The Last Analog Childhood
The other day my three-year-old asked me why the moon was following our car.
I gave him my best dad answer, something about perspective and distance that I was pretty proud of.
He looked out the window for another ten seconds and said, "No... I think it's just being nice."
Honestly?
His explanation was better.
That's become my favorite part of having little kids. They don't know the rules yet, so they don't know what's impossible. They ask questions adults stopped asking years ago.
It also hit me recently that my boys will never know a world without AI.
Not "AI" as a buzzword. They won't care about that. They won't remember ChatGPT, or Claude, or whichever model wins this month's internet argument. They won't know what prompt engineering was or why grown adults spent two years debating whether AI belonged in the workplace.
To them, intelligence will just... exist.
Like Wi-Fi.
Or GPS.
Or electricity.
My dad remembers when calculators showed up in classrooms. I remember when Google felt like magic. My kids will grow up wondering why anyone thought talking to a computer was remarkable.
One day they'll probably ask me, "Wait... you used to write every email yourself?"
The same way I ask my parents why they printed directions off MapQuest.
Every generation has one of those moments.
This is ours.
Which means I don't think my job as a leader is teaching people how to use AI.
The tools will change too quickly for that to matter.
My job is building teams that know how to think when everyone has access to extraordinary intelligence.
That's a much harder problem.
For the last twenty years, hiring often rewarded expertise. We looked for people who knew the software, understood the platform, or had mastered the craft.
I'm not convinced that's enough anymore.
When everyone has access to incredible tools, expertise starts becoming the baseline.
Curiosity becomes the differentiator.
So does judgment.
So does taste.
So does the ability to ask an interesting question instead of simply finding a quick answer.
Ironically, AI is making me care more about the things that make us human.
Not less.
I've stopped asking whether someone is "good at AI."
That's like asking whether someone is good at electricity.
I'm much more interested in whether they're curious. Whether they notice things other people miss. Whether they make connections between ideas that don't obviously belong together.

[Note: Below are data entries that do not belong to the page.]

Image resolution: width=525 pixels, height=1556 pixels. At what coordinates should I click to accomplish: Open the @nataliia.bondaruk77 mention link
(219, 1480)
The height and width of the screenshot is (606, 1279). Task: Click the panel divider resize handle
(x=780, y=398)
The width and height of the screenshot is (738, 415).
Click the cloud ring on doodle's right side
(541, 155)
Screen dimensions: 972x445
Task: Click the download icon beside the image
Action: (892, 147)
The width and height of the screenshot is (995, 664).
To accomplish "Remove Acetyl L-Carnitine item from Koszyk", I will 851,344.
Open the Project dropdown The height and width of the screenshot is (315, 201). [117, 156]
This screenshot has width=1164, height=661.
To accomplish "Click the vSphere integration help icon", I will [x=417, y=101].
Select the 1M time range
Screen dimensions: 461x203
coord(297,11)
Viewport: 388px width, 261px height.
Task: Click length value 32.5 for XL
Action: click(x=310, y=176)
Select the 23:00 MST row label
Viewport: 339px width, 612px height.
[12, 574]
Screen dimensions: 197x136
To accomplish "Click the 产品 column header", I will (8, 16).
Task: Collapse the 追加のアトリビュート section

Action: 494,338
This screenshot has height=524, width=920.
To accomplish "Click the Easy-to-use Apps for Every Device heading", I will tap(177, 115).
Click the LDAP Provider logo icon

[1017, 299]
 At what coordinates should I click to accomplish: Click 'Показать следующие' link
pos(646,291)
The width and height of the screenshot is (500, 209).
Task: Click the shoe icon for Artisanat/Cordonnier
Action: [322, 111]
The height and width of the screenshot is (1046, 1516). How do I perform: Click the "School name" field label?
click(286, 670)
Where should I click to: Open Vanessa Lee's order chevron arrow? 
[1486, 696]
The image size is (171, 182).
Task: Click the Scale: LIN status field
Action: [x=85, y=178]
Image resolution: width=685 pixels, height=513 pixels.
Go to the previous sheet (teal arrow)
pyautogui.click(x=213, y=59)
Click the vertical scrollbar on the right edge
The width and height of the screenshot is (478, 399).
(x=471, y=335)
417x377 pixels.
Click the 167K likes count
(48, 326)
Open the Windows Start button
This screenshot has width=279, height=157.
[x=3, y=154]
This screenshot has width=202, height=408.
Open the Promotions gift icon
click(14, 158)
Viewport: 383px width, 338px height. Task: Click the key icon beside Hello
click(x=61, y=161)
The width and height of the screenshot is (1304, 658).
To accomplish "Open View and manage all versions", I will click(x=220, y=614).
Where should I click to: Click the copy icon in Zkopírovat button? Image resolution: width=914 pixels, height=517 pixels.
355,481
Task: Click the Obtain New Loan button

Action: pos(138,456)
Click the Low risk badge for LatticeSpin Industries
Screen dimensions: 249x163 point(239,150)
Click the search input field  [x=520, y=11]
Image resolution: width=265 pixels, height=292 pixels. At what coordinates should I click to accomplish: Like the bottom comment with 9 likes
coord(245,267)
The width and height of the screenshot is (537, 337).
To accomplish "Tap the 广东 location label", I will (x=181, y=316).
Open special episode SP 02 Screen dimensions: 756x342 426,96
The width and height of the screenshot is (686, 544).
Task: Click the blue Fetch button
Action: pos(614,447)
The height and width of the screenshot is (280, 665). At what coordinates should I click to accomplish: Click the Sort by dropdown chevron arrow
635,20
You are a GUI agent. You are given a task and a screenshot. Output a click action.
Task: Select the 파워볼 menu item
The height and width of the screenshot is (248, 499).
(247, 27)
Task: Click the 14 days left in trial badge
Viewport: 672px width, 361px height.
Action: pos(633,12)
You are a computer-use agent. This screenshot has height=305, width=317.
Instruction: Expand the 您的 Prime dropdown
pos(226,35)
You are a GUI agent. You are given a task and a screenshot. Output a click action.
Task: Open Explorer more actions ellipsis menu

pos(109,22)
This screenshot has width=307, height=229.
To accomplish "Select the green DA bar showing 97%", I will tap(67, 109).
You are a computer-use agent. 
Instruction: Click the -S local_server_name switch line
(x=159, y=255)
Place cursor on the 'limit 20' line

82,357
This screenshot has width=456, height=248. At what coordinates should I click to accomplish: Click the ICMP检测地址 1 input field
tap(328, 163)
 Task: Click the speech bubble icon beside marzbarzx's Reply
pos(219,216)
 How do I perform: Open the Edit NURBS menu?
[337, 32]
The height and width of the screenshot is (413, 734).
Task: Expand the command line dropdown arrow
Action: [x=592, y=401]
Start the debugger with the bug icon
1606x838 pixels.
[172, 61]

Whether they can sit with ambiguity long enough to find something original.
Because those are the people who will keep getting better no matter what the technology does next.
The funny thing is, my kids probably won't think AI is the defining technology of their generation.
It'll just be the wallpaper.
They'll have their own version of this conversation about something we can't even imagine yet.
Maybe quantum computing.
Maybe synthetic biology.
Maybe something none of us have named.
And I hope when that day comes, they're not the smartest people in the room.
I hope they're the most curious.
I hope they're the ones asking better questions.
I hope they still believe the moon is following the car because it's being nice.
Because intelligence is becoming abundant.
Wonder is not.
The models will keep getting smarter.
I'm far more interested in raising, and leading, people who never stop being curious.